Atraso no saneamento

Ignorado durante anos pelas autoridades, o que impediu a melhora mais rápida dos índices de mortalidade infantil nas regiões pobres, o setor de saneamento básico não conseguiu avançar no ritmo desejável nem mesmo quando dispôs, no governo anterior, de recursos para investimentos. Burocracia, falta de projetos, desinteresse de governantes e de empresas privadas, dificuldade para a obtenção do licenciamento ambiental e ineficiência de gestão impediram que boa parte das verbas disponíveis fosse convertida em obras.

 O dinheiro ficou parado. Desde o início da década passada, mudanças na legislação – que culminaram com a aprovação da Lei Geral do Saneamento Básico em janeiro de 2007 e sua regulamentação em junho do ano passado – propiciaram o aumento gradual dos investimentos no setor. A verba destinada pelo governo federal para obras e serviços de saneamento básico, por exemplo, cresceu de R$ 2,3 bilhões em 2003 para R$ 10,3 bilhões em 2009.

 Mas o resultado prático foi frustrante. Do total de R$ 45,3 bilhões que foi reservado para o setor no período, apenas R$ 21,4 bilhões, ou 47%, foram investidos, mostrou reportagem do jornal Valor na quarta-feira, dia 5. A falta de saneamento básico e a existência de esgotos a céu aberto estão entre as principais causas de grande parte das moléstias que afetam as populações de baixa renda, como diarreias e doenças infecciosas – as quais, por sua vez, estão entre os principais fatores da mortalidade infantil -, o que torna socialmente mais nocivo o atraso dos programas de expansão das redes de água e dos sistemas de coleta e tratamento de esgotos. 

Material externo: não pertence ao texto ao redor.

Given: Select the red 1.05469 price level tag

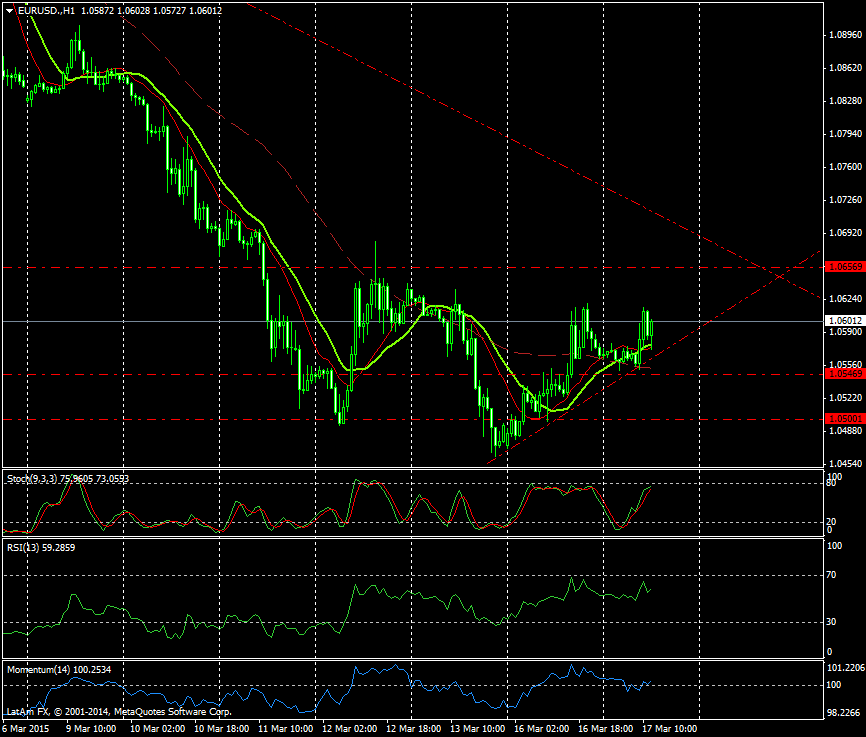Looking at the screenshot, I should [x=844, y=374].
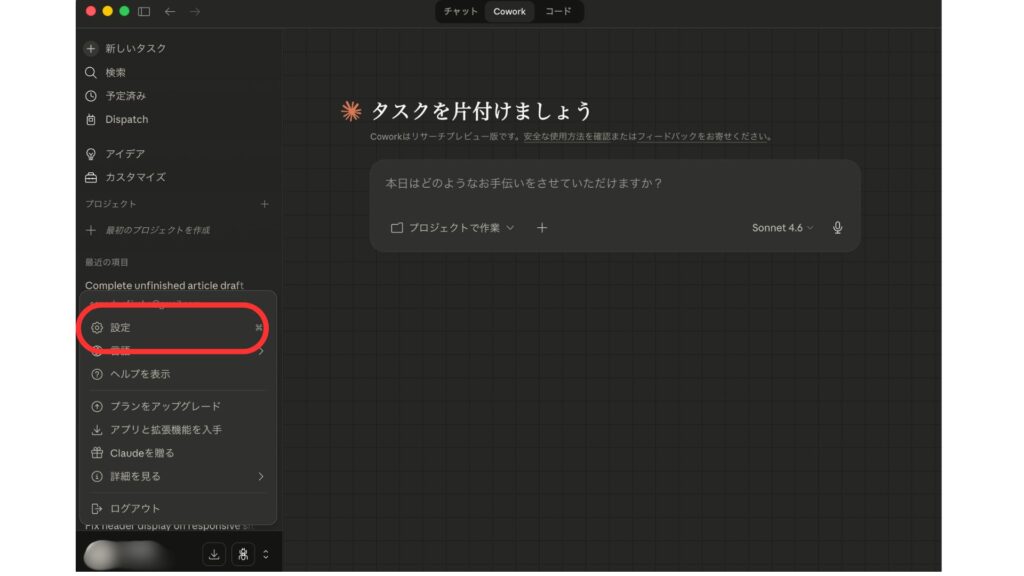Click the plus icon to add an attachment

pos(542,227)
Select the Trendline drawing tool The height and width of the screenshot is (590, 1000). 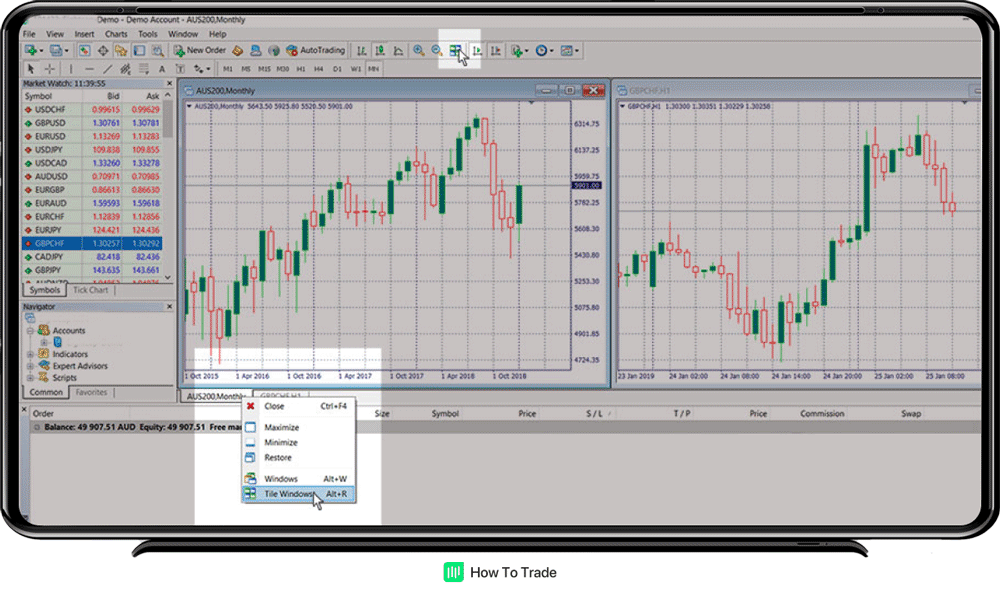(x=107, y=68)
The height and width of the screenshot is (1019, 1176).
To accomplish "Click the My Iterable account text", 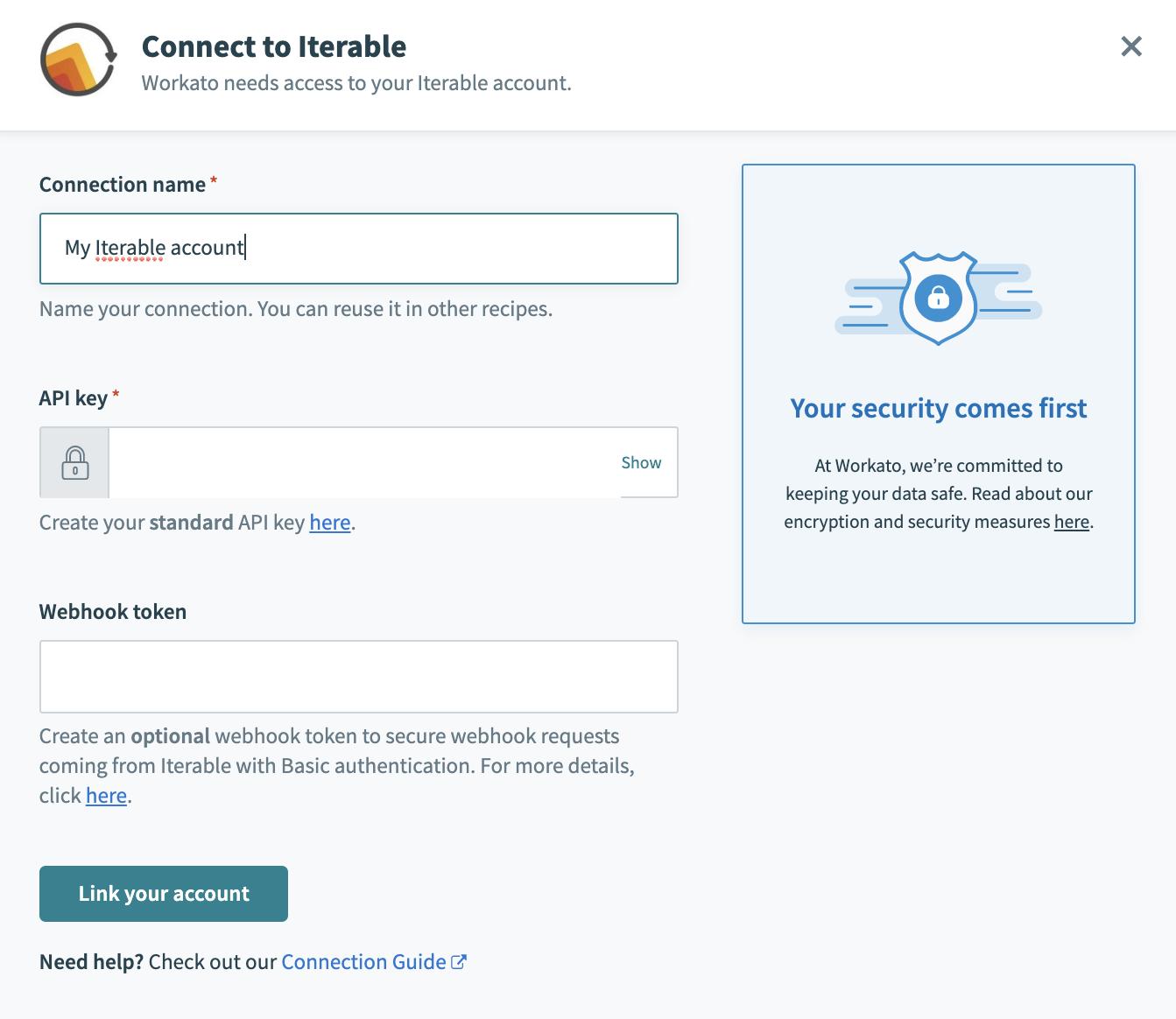I will click(x=153, y=248).
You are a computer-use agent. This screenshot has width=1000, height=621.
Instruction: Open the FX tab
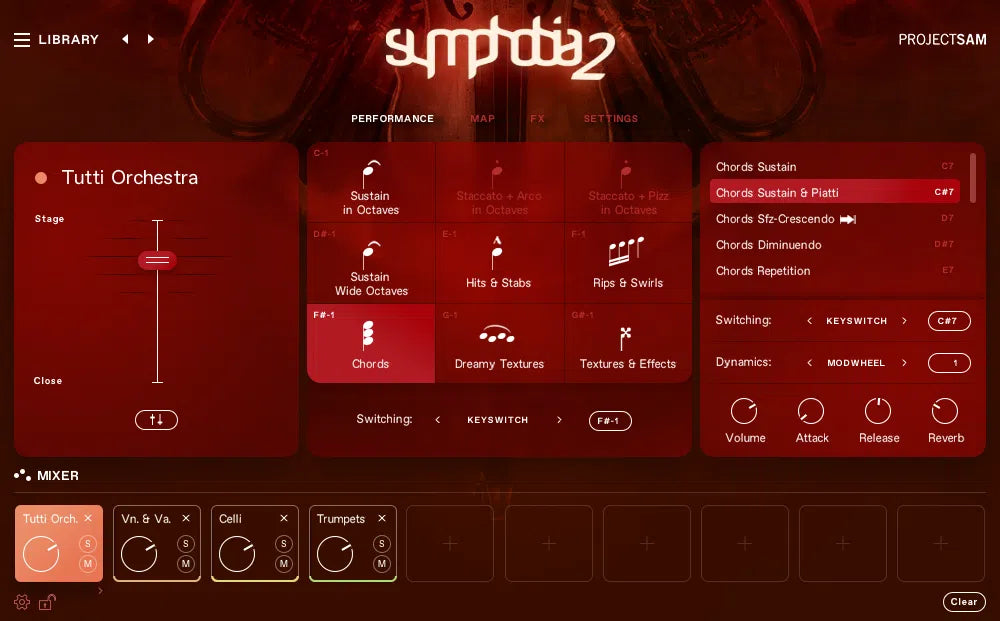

Calcula-se que, para alcançar a universalização dos serviços de saneamento básico, o Brasil precisa investir anualmente R$ 10 bilhões durante 20 anos. O Programa de Aceleração do Crescimento (PAC) previu investimentos de R$ 40 bilhões entre 2007 e 2010, o que, em tese, atenderia às necessidades do País no período. Mas não basta anunciar grandes verbas para obras de saneamento. É preciso que essas verbas sejam destinadas a projetos e que os projetos saiam do papel, o que nem sempre aconteceu na gestão Lula, como mostra o baixo índice de utilização dos recursos disponíveis. Houve problemas nos três níveis de governo e também na contratação de obras.

 O governo federal, por meio da Caixa Econômica Federal, atrasou a liberação das verbas; muitas prefeituras não dispunham de equipes para elaborar projetos nem buscaram apoio de órgãos federais que poderiam auxiliá-las na tarefa, o que as impediu de receber investimentos; órgãos ambientais demoraram para autorizar obras; e muitas empresas privadas, favorecidas pelo aquecimento do mercado imobiliário, não se interessaram pela área de saneamento. Foi muito lenta, por isso, a melhora dos índices sociais vinculados às condições de saneamento. 

A Pesquisa Nacional por Amostra de Domicílio (Pnad), do IBGE, por exemplo, constatou que, entre 2004 e 2009, as casas atendidas por rede de água passaram de 82% para 84% do total, enquanto aquelas atendidas por coleta de esgoto ou fossa sanitária passaram de 56% para 59%. Ou seja, mais de 40% dos domicílios ainda não dispõem de sistema de esgotamento sanitário. Apesar da lentidão com que avançaram os serviços de saneamento básico, o secretário de Saneamento Ambiental do Ministério das Cidades, Leodegar Tiscoski, disse ao jornal citado que o Brasil cumprirá as Metas do Milênio para a área (cada país que se comprometeu com essas metas deve, até 2015, reduzir pela metade o déficit de saneamento constatado em 1990). 

O economista da Fundação Getúlio Vargas, pesquisador da área de saneamento básico e especialista em indicadores sociais Marcelo Cortes Neri, no entanto, calcula que, para alcançar as Metas do Milênio, o Brasil precisa duplicar a velocidade de melhora dos índices relativos à coleta e tratamento de esgotos. Para os milhões de brasileiros que carecem de serviços de saneamento básico, pouco importa que o País cumpra ou não as Metas do Milênio. O que eles precisam é da ação eficaz das autoridades para melhorar suas condições de vida e reduzir os riscos a que sua saúde está exposta.